_READING TEXT_
====

Wow...those are pretty damaged


----------



## JugBR (Sep 13, 2008)

pretty damaged ? i think its totally damaged !


----------



## Matt308 (Sep 13, 2008)

Heat seeking missile damage by the looks of it. MANPADS probably.


----------



## JugBR (Sep 13, 2008)

what happened with the pilots of these planes ramirez ?


----------



## Gnomey (Sep 13, 2008)

That's quite some damage. By the looks of things Jug they are back at a base in Russia and so the pilot would of just been shaken?


----------



## JugBR (Sep 13, 2008)

Gnomey said:


> That's quite some damage. By the looks of things Jug they are back at a base in Russia and so the pilot would of just been shaken?



amazing they could flight in that kind of situation. migs and sukhois are more reliable the hollywood movies made us to believe so !

in my ignorance i allways thought this kind of planes was one shot, one explosion.

amazing !


----------



## Matt308 (Sep 15, 2008)

IT is amazing. Even though these are two engine aircraft, the engines are physically in close proximity to each other. That's some serious damage to a rotating turbine and I would have thought it would take both engines out.


----------



## DerAdlerIstGelandet (Sep 15, 2008)

Ramirezzz said:


> Or maybe anyone who opposes the West in some sensitive issues risks of being called a Commie? Please enlighten me Adler, I don't get the point!



No I have no problem with people being critical of the west. Everyone is entitled to their opinion. If I were against peopel being critical of the west, you would have been banned already? I would not ban you, because you are only stating your opinion, which is great. That is the point of these forums to discuss stuff.

====

_SET PROBLEM 1_
In the forum thread, what type of damage does Matt308 think the aircraft suffered?
_SET PROBLEM 2_
Write out the part of the forum thread between "## DerAdlerIstGelandet (Sep" and "get the point!", inclusive, word for word.
The material after this point comes from a different source.

_DATA BLOCK_
====

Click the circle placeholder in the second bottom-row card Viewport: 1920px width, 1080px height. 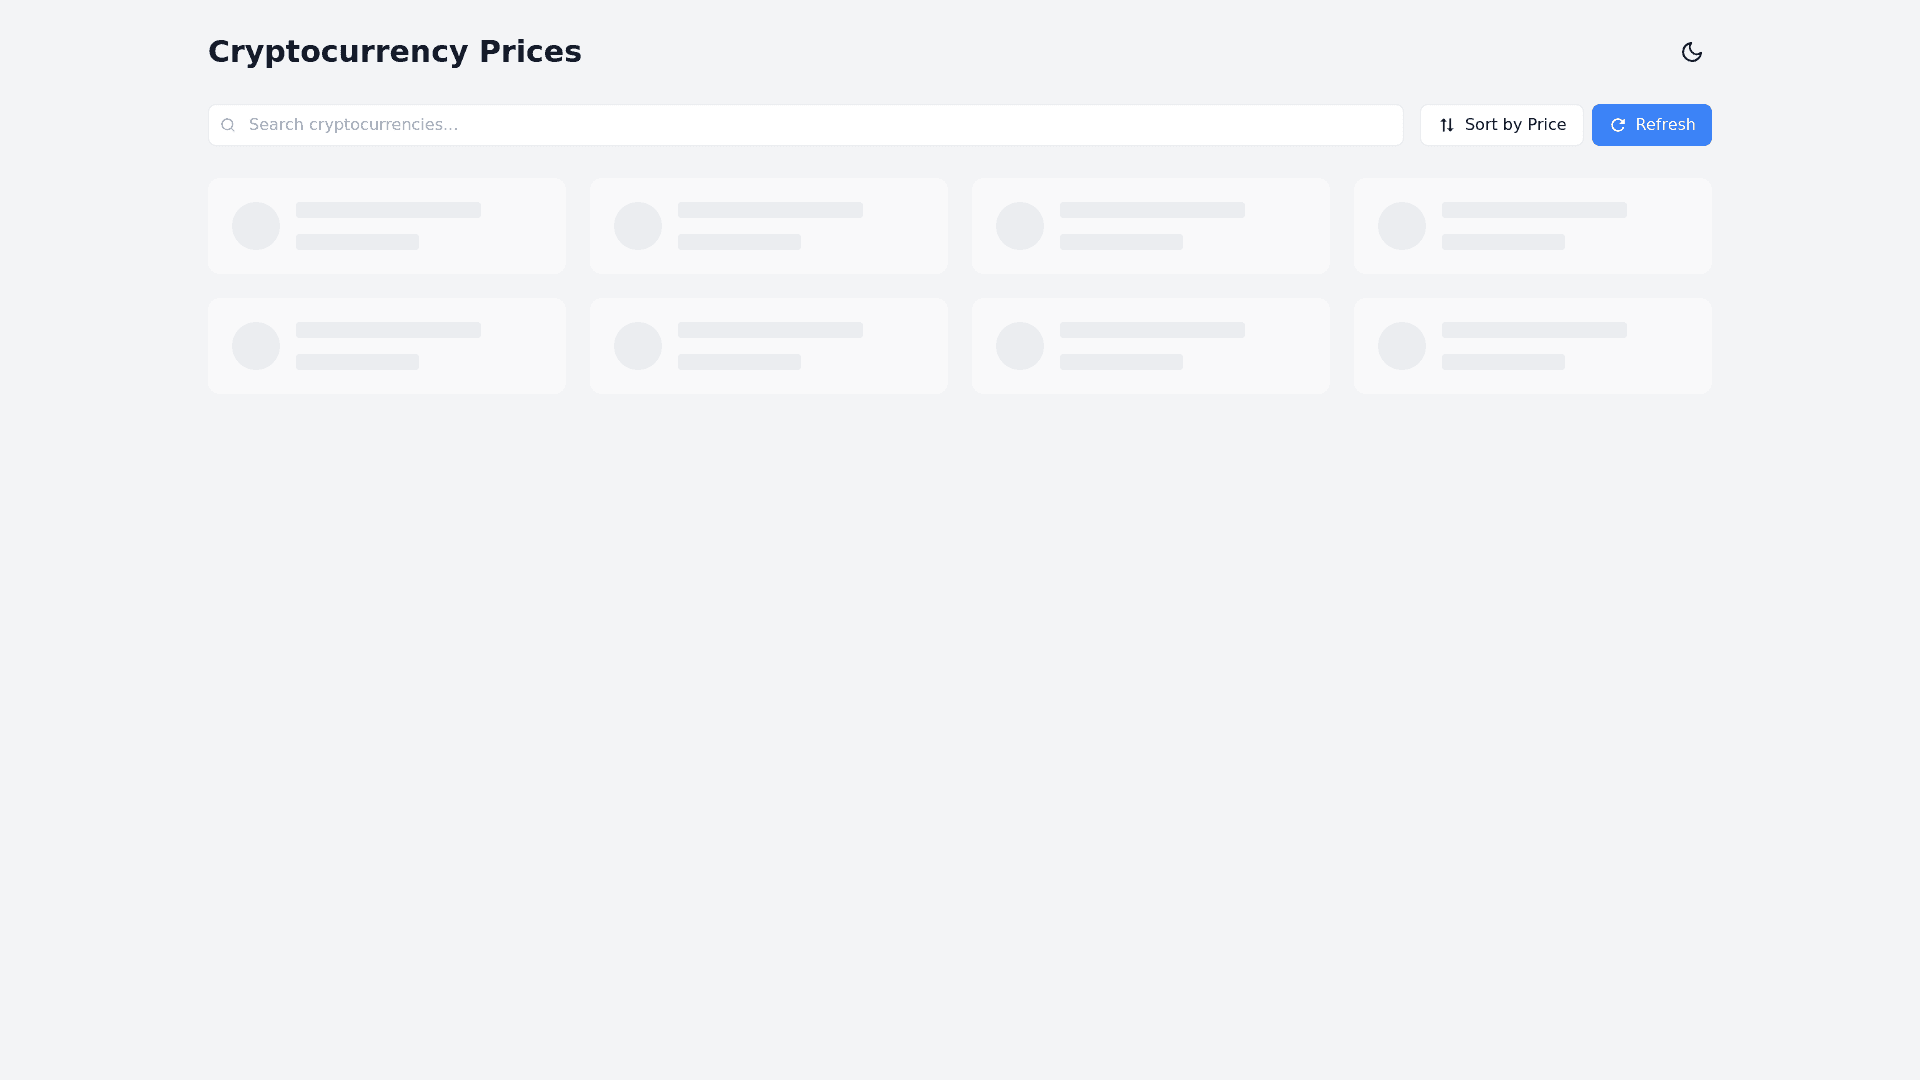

====

_FULL RESPONSE 1_
Heat-seeking missile damage, probably from MANPADS.

_FULL RESPONSE 2_
## DerAdlerIstGelandet (Sep 15, 2008)

Ramirezzz said:


> Or maybe anyone who opposes the West in some sensitive issues risks of being called a Commie? Please enlighten me Adler, I don't get the point!